(Rows from a dataset)
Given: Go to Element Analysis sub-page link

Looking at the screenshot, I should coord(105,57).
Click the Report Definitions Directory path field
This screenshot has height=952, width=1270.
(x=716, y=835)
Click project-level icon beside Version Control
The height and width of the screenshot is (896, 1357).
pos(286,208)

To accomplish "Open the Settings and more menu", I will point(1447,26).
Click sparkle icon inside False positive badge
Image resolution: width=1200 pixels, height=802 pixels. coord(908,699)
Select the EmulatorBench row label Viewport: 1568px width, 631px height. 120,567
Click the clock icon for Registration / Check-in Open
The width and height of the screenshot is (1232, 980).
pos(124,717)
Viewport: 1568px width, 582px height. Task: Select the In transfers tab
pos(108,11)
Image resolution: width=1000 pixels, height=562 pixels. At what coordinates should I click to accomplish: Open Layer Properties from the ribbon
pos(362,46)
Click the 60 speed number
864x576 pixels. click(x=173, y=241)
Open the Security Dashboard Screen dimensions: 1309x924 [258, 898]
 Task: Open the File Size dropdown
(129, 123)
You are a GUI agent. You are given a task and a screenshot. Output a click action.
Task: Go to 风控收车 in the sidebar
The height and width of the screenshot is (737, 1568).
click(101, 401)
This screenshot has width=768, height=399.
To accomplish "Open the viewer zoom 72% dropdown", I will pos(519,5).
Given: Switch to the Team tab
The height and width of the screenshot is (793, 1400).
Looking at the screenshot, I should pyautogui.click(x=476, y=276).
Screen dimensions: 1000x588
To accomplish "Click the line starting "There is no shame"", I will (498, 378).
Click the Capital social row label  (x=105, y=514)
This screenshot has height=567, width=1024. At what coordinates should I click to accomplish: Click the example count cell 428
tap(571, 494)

:: Exercise directions ::
Starting at the line that has "Image resolution: width=1000" and stopping after the line that has "click(101, 401)", rewrite only those lines of the data, changing "sidebar" to "navigation menu" and leaving everything else as it is.

:: Solution for this exercise ::
Image resolution: width=1000 pixels, height=562 pixels. At what coordinates should I click to accomplish: Open Layer Properties from the ribbon
pos(362,46)
Click the 60 speed number
864x576 pixels. click(x=173, y=241)
Open the Security Dashboard Screen dimensions: 1309x924 [258, 898]
 Task: Open the File Size dropdown
(129, 123)
You are a GUI agent. You are given a task and a screenshot. Output a click action.
Task: Go to 风控收车 in the navigation menu
The height and width of the screenshot is (737, 1568).
click(101, 401)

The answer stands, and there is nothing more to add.